A postage stamp placed in the middle of an average sheet of paper represents the area a person can reach in Alaska by coast line, river, road or railroad.
“If you want to see or do business in any of the rest of that sheet of paper, you only have two choices: You can fly an hour or walk a week,” said Mark Ransom with the Alaska Aviation Museum in Anchorage.
The combi planes made sense to deliver people and goods to remote hub communities in Alaska in the most cost-efficient manner.
The planes can carry up to four large cargo containers — weighing anywhere from 12,000 to 14,000 pounds — in the middle of the plane. Passengers fill the rear of the plane, and they get on board by using stairs like the pre-jetway days.
“It’s bittersweet,” Romano said of the planes’ retirement, especially for those who understand what they have meant to the people of Alaska.

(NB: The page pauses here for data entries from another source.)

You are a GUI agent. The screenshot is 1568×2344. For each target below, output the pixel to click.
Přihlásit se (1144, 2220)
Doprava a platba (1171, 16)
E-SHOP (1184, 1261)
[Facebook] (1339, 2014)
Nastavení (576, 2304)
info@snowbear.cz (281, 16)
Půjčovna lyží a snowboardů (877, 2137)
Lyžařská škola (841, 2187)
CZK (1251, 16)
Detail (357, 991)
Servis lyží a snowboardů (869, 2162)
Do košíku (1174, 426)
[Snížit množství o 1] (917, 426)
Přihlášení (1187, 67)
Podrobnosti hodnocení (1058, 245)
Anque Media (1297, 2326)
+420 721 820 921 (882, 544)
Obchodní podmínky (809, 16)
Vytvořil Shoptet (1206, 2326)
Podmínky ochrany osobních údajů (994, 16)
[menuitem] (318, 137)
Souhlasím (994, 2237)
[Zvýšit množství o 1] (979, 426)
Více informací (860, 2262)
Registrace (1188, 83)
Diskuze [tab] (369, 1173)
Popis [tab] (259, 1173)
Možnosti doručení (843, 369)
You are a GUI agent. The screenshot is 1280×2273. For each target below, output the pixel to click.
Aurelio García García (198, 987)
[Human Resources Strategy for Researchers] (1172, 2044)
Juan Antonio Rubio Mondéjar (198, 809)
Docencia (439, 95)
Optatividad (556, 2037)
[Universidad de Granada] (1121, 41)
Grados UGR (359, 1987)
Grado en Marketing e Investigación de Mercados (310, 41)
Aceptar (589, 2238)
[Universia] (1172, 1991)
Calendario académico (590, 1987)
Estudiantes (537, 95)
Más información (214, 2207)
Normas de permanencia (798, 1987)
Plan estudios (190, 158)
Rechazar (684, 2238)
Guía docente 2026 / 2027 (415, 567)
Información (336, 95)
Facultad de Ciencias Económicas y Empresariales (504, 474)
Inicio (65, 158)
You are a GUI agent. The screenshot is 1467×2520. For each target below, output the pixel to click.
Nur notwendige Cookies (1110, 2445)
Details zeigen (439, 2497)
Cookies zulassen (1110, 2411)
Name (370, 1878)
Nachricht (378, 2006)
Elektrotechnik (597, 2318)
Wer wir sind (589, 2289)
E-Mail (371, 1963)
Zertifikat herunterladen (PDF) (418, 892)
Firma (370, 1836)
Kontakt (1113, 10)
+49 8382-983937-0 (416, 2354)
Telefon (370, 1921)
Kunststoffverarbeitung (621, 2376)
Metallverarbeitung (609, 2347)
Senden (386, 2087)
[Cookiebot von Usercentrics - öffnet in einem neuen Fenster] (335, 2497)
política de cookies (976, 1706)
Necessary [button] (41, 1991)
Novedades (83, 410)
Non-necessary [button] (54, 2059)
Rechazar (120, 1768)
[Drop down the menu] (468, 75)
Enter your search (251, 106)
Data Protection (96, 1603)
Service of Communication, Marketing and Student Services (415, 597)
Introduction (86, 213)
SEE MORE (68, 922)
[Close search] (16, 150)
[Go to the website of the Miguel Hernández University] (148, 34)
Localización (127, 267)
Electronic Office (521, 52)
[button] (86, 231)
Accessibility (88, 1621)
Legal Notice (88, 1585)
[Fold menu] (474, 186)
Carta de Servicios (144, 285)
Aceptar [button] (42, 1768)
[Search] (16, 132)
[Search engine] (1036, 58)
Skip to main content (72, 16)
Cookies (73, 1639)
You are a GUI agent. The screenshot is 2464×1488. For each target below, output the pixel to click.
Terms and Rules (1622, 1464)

The planes usually fly to communities like Nome on the Bering Sea coast, Utqiagvik (formerly Barrow) on the northern Arctic Ocean coast or Deadhorse, the supply town for the Prudhoe Bay oil fields, where there might not be enough cargo for a full planeload or enough passengers to fill a jet.
From those locations, smaller airplanes usually deliver the cargo and passengers to dozens of nearby villages.
The combi planes also make famous milk runs through southeast Alaska, leaving Anchorage and stopping about every 45 minutes to deliver goods — including milk — to little communities before heading on to Seattle, where the airline is headquartered.
It’s not just milk that gets delivered. In other parts of the United States, cargo planes deliver durable goods to businesses to make commerce run, said Berry, the cargo division manager.
“In Alaska, we are carrying their milk, the groceries, the fruit, the vegetables, the pharmaceuticals, the drugs, for these people, for these communities,” he said.
“Because of where we are and where we live, we have the opportunity to help move a lot of unique things, and a lot of them are living,” said Romano, the airline vice president.
That could include shipping an injured eagle to the Alaska Raptor Center in Sitka for rehabilitation or giving a lift back to Anchorage for scores of exhausted sled dogs that had just finished the nearly 1,000-mile Iditarod Trail Sled Dog Race in Nome.
The last combi flight is scheduled for Oct. 18, which is also the Alaska Day state holiday. This year marks the 150th anniversary of the formal transfer of Alaska from Russia to the United States. The final flight will deliver the combi plane to Seattle from Juneau.